For each 1 Mb segment of each chromosome, a peak height threshold was determined by requiring a false discovery rate <= 0.05 when comparing the number of peaks above threshold as compared to the number obtained from multiple simulations of a random null background with the same number of mapped reads (also accounting for the fraction of mapable bases for sequence tags in that 1 Mb segment). The number of mapped tags in a putative binding region is compared to the normalized (normalized by correlating tag counts in genomic 10 kb windows) number of mapped tags in the same region from an input DNA control. Using a binomial test, only regions that have a p-value <= 0.05 are considered to be significantly enriched compared to the input DNA control.

Source

Files downloaded from GEO series: GSE31755
Input file format: SRA

Samples

From H. sapiens (March 2006 NCBI36/hg18).

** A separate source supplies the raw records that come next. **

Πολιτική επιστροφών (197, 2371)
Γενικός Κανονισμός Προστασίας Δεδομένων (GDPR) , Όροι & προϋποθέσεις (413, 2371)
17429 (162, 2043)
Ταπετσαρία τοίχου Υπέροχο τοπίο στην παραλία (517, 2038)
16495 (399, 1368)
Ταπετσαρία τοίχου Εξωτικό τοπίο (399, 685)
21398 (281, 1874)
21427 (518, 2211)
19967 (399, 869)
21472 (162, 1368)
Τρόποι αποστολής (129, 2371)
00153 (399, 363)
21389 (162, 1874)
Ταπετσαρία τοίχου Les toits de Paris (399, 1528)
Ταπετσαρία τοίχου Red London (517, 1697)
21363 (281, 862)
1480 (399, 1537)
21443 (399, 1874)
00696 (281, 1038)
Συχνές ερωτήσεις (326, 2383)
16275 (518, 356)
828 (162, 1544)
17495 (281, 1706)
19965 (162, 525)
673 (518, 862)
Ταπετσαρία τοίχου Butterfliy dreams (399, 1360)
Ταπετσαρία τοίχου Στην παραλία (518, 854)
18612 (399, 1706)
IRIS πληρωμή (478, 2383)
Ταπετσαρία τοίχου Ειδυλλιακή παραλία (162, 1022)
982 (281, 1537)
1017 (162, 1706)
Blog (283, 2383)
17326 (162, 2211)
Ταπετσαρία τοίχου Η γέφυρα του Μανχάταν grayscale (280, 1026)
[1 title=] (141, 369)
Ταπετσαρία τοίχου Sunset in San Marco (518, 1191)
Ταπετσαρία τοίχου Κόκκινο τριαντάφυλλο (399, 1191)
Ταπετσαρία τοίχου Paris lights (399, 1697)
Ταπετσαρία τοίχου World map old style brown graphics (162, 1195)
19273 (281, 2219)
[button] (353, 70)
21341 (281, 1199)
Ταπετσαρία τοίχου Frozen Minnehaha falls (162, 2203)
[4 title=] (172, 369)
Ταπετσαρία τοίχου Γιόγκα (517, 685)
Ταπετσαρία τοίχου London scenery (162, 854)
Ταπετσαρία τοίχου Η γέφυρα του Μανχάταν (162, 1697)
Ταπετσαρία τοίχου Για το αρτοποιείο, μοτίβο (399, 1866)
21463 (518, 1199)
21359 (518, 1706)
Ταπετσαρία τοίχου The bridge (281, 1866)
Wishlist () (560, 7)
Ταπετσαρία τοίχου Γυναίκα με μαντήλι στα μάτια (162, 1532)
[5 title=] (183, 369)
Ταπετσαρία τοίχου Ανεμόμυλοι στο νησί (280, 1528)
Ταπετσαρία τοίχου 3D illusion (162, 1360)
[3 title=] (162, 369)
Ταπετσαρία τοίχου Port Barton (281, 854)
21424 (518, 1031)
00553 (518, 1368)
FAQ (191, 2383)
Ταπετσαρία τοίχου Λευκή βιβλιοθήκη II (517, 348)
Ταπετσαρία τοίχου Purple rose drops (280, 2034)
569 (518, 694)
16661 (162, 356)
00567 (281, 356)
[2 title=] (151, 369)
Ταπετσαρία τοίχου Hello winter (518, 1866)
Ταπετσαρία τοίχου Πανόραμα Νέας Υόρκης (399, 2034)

	Filename	Description	Feature	GEO-ID
1	GSM788088.sga	K562 H3K27me3B	H3K27me3B	GSM788088
2	GSM788085.sga	K562 H3K4me1	H3K4me1	GSM788085
3	GSM788087.sga	K562 H3K4me3B	H3K4me3B	GSM788087
4	GSM788082.sga	K562 H3K9acB	H3K9acB	GSM788082
5	GSM788074.sga	K562 Input	Input	GSM788074
6	GSM788071.sga	NT2-D1 H3K27me3B	H3K27me3B	GSM788071
7	GSM788081.sga	NT2-D1 H3K36me3B	H3K36me3B	GSM788081
8	GSM788083.sga	NT2-D1 H3K4me1	H3K4me1	GSM788083
9	GSM788072.sga	NT2-D1 H3K4me3B	H3K4me3B	GSM788072
10	GSM788086.sga	NT2-D1 H3K9acB	H3K9acB	GSM788086
11	GSM788080.sga	NT2-D1 H3K9me3	H3K9me3	GSM788080
12	GSM788077.sga	NT2-D1 Input	Input	GSM788077
13	GSM818826.sga	PANC-1 H3K27ac	H3K27ac	GSM818826
14	GSM818827.sga	PANC-1 H3K4me1_pAb-037-050	H3K4me1_pAb-037-050	GSM818827
15	GSM818828.sga	PANC-1 Input	Input	GSM818828
16	GSM788073.sga	PBMC H3K27me3B	H3K27me3B	GSM788073
17	GSM788084.sga	PBMC H3K4me1	H3K4me1	GSM788084
18	GSM788075.sga	PBMC H3K4me3B	H3K4me3B	GSM788075
19	GSM788079.sga	PBMC H3K9me3	H3K9me3	GSM788079
20	GSM788070.sga	PBMC Input	Input	GSM788070
21	GSM788076.sga	U2OS H3K36me3B	H3K36me3B	GSM788076
22	GSM788078.sga	U2OS H3K9me3	H3K9me3	GSM788078
23	GSM788069.sga	U2OS Input	Input	GSM788069

Technical Notes

SRA files were downloaded from GEO and processed using the following bash commands:

Extract FASTQ from SRA file:
```
fastq-dump SAMPLE.sra
```

Map reads to genome using Bowtie:

bowtie --best --strata -m1 --sam -l 36 -n 3 h_sapiens_ncbi36 -q SAMPLE.fastq > SAMPLE.sam

Clean the results from unmapped reads:

awk 'BEGIN {FS="\t"} $3 != "\*" {print $0}' SAMPLE.sam > SAMPLE_clean.sam

Make BAM file:

samtools view -bS -o SAMPLE.bam SAMPLE_clean.sam

Sort it:
```
samtools sort SAMPLE.bam SAMPLE_sorted
```

Make BED file:

bamToBed -i SAMPLE_sorted.bam > SAMPLE.bed

Make SGA file:

bed2sga.pl -s hg18 -f FEATURE < SAMPLE.bed | sort -s -k1,1 -k3,3n -k4,4 | compactsga > SAMPLE.sga

References

GEO series GSE31755 Histone Modifications by ChIP-seq from ENCODE/Stanford/Yale/Davis/Harvard.